I came across a playground with an interesting name while wandering through Red Hook, Brooklyn, somewhere within a year or two before launching The New Leaf Journal. The name made me chuckle, but because I did not have anywhere to share it, I neglected to take a photograph with my former trustworthy BlackBerry Classic. On November 27, 2023, I happened upon the Bush Clinton Playground for the first time in a few years. This time, I documented the occasion:

Photograph of the black New York City Parks Department sign for Bush-Clinton Playground in Red Hook, Brooklyn.

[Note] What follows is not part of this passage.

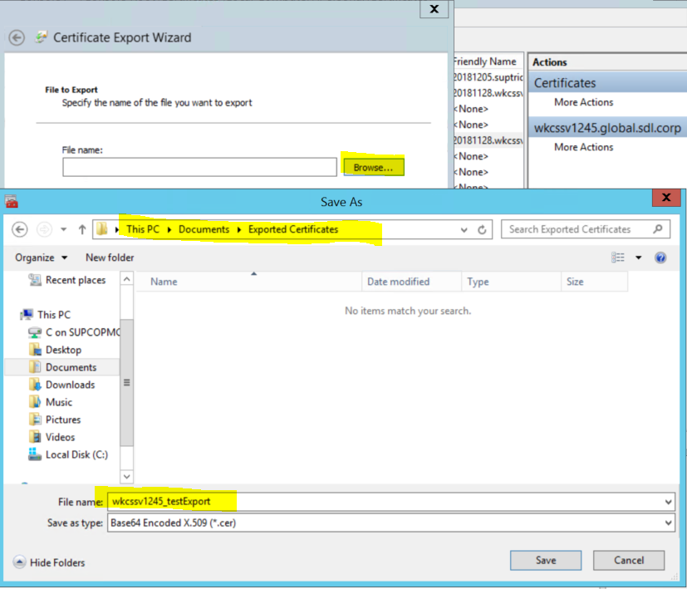Click the change view icon

click(618, 258)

The Bush-Clinton Playground comes from Bush and Clinton Streets, which it is bound by. The New Leaf Journal features many articles featuring photos from Clinton Street in Brooklyn Heights, Cobble Hill, and Carroll Gardens, but not before now from Red Hook (where it terminates on one end near the East River). I am not as familiar with Bush Street because it is limited to Red Hook and not where I usually walk when I go to the neighborhood.

The name Bush-Clinton Playground amused me because our 42nd and 43rd Presidents were George H.W. Bush and Bill Clinton, respectively. To add to the significance, our 44th President, George W. Bush, made Bill Clinton the second President (see article on the first) to be bracketed by two Presidents having the same last name and the first to be bracketed by two Presidents having the same last name who were not both the same Grover Cleveland.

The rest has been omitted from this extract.